Buhari to Keep Delta Amnesty Program
May 30, 2016

Lagos. — Nigerian President Muhammadu Buhari vowed yesterday to keep and “re-engineer” a controversial amnesty programme for Niger delta militants designed to stem attacks that have slashed oil exports but set to be scrapped.

The announcement, made in a televised speech marking his first year in office, is an apparent reversal from earlier this year when his government pledged to end the scheme by 2018.

The costly programme introduced in 2009 after years of violence by separatist militants pays monthly stipends to 30 000 former militants as well as offering them training opportunities. A wave of recent attacks on Nigeria’s oil infrastructure has seen the country’s oil output drop to the lowest level in two decades, putting pressure on the Nigerian government to restore peace in the southern swamplands.

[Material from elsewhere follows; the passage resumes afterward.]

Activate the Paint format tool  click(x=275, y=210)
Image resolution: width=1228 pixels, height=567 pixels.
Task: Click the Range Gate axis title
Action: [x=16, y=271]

“The recent spate of attacks by militants disrupting oil and power installations will not distract us from engaging leaders in the region,” Buhari said.

“Re-engineering the amnesty programmes is an example of this.”

This week militant group Niger Delta Avengers claimed responsibility for three separate attacks targeting oil giants Chevron and Shell as well as the Nigerian National Petroleum Company. Faced with a looming recession and depleted cash reserves, Buhari has limited options to deal with rebels having already cut back spending on the amnesty programme. — AFP.